Tuesday, July 23rd. – Am aroused by violent knocking at the door in the early gray dawn – so violent that two large centipedes and a scorpion drop on to the bed.

First line of A Hippo Banquet by Mary Kingsley, 1897

This is the first line of the first story in a small book, A Hippo Banquet, published by Penguin as no. 32 of 80 Little Black Classics. The line certainly drew me in, fearful as I am of bugs dropping down on me in my bed. Quite the contrast is this fearless English woman, Mary Kingsley, who lived in West Africa in the 1890s and wrote of her life there in Travels in West Africa from which this little black book was made.

The hippo banquet occurs at night when hippos graze on hippo grass.

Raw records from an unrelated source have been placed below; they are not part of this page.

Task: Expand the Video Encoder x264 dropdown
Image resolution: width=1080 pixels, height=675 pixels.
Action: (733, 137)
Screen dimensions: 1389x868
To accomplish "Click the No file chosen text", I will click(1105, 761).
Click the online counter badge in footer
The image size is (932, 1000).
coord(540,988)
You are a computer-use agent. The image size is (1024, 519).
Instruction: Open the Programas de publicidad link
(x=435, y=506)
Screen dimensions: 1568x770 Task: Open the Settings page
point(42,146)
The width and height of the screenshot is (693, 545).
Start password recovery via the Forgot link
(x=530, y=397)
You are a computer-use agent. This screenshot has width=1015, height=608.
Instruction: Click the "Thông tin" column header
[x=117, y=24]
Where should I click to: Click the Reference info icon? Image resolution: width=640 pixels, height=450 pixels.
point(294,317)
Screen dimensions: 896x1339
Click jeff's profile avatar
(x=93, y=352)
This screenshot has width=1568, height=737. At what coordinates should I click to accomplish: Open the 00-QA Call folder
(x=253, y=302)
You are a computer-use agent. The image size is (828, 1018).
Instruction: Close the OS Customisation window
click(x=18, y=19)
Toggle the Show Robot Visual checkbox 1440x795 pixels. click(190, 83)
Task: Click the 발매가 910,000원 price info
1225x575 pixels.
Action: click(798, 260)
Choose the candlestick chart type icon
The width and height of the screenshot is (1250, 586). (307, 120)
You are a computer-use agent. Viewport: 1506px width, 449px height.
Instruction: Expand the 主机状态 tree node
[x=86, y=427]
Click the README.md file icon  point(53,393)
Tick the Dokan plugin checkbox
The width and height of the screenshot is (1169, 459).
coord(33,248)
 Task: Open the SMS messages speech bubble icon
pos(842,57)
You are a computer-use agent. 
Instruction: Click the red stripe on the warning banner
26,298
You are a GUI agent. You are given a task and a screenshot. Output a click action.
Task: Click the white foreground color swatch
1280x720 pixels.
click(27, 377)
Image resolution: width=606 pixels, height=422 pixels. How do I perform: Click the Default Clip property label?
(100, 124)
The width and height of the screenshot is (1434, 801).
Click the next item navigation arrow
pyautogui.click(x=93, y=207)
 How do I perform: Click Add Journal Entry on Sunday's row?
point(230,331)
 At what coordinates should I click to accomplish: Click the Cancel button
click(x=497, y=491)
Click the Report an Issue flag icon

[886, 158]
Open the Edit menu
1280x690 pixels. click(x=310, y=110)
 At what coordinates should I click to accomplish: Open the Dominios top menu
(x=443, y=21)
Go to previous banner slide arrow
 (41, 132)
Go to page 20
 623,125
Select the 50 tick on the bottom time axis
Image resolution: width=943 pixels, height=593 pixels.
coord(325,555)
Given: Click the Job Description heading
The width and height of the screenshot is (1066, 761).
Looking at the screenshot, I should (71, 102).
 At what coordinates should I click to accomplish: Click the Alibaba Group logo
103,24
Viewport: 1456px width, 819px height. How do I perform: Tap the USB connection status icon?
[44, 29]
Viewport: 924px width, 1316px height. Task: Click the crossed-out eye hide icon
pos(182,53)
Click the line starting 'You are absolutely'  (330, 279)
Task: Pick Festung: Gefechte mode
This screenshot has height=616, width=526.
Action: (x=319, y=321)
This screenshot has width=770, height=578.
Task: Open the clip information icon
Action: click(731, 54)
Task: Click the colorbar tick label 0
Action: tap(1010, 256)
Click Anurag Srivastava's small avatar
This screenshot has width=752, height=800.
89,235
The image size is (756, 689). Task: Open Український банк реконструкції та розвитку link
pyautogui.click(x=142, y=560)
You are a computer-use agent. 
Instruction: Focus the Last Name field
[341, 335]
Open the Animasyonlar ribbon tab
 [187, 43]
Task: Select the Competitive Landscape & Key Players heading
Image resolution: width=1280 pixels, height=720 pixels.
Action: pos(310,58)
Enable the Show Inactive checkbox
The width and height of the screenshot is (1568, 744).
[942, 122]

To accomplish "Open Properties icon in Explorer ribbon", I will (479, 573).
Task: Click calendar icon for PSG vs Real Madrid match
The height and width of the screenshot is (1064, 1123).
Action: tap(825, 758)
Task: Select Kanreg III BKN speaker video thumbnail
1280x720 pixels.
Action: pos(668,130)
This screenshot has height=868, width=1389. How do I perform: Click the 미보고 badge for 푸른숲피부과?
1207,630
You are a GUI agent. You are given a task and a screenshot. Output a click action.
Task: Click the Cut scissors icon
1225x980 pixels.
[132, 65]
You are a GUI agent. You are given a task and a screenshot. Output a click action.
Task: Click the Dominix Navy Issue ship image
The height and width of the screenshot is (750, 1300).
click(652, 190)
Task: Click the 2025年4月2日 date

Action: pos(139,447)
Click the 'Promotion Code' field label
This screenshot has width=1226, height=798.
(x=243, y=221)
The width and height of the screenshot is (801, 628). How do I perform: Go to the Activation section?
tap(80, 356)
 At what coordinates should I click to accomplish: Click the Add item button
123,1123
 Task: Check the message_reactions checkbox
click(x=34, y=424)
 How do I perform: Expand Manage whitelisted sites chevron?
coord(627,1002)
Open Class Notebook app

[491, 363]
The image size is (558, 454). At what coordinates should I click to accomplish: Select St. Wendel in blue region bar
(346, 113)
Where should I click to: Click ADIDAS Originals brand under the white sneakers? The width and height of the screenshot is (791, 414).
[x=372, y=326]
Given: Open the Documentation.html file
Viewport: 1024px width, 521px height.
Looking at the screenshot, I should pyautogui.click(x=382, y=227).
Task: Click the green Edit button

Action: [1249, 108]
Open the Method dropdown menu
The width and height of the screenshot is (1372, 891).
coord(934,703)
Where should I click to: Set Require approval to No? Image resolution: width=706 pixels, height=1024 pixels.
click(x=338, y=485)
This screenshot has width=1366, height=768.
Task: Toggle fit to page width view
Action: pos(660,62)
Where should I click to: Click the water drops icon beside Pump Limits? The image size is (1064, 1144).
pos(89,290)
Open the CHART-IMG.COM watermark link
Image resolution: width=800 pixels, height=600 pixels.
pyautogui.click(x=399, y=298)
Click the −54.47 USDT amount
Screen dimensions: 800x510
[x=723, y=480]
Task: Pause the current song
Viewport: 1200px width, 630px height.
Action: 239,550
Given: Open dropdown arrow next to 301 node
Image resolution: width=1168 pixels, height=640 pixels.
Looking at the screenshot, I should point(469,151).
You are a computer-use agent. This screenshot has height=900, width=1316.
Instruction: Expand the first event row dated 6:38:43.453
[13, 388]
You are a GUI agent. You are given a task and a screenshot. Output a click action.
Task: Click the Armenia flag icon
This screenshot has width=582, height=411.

Mary has gone for a canoe ride alone in the middle of the night because she can’t sleep (mosquitoes and lice in the bed…), and it’s then she comes upon five hippos feasting.

Hippo and baby, photo courtesy Wikipedia

The first line of the whole work, Travels in West Africa, is much longer but equally compelling and worth quoting:

“The West Coast of Africa is like the Arctic regions in one particular, and that is that when you have once visited it you want to go back there again; and, now I come to think of it, there is another particular in which it is like them, and that is that the chances you have of returning from it at all are small, for it is a Belle Dame sans merci.”

La Belle Dame Sans Merci is a poem written by John Keats in 1819, in which the Belle Dame is at once a figure of love and fantasy, death and decay.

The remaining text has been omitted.